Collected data
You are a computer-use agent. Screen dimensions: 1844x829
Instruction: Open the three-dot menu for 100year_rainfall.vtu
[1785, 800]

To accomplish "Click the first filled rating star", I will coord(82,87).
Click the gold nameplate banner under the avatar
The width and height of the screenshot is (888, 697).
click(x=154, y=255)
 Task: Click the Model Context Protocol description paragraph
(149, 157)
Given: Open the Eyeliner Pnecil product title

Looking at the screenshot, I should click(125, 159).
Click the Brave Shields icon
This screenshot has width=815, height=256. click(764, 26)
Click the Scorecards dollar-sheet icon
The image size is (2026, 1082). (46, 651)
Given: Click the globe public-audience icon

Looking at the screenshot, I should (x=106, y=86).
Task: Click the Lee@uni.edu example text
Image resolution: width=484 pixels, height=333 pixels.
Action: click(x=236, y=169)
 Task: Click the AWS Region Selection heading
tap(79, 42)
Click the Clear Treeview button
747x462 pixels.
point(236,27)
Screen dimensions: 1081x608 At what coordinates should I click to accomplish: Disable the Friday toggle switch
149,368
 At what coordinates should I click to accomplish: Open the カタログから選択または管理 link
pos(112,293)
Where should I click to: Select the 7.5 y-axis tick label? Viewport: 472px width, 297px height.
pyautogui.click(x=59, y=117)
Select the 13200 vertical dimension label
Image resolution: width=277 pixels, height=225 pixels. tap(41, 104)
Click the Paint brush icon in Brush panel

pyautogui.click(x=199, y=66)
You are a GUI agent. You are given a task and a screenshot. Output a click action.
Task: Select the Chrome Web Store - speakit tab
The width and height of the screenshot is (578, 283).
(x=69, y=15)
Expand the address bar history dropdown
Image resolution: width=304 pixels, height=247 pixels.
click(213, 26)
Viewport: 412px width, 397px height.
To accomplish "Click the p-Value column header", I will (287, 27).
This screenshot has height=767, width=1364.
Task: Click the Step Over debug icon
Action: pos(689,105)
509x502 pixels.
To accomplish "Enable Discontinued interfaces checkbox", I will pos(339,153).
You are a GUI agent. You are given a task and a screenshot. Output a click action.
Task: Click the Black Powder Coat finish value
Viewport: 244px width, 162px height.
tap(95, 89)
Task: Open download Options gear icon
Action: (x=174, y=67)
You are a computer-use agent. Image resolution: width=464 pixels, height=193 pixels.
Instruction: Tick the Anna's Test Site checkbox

* [Assignment] Output exactly the lines of the data that run from the one containing "509x502 pixels." to the very last line, and no others.

* [Expected answer]
509x502 pixels.
To accomplish "Enable Discontinued interfaces checkbox", I will pos(339,153).
You are a GUI agent. You are given a task and a screenshot. Output a click action.
Task: Click the Black Powder Coat finish value
Viewport: 244px width, 162px height.
tap(95, 89)
Task: Open download Options gear icon
Action: (x=174, y=67)
You are a computer-use agent. Image resolution: width=464 pixels, height=193 pixels.
Instruction: Tick the Anna's Test Site checkbox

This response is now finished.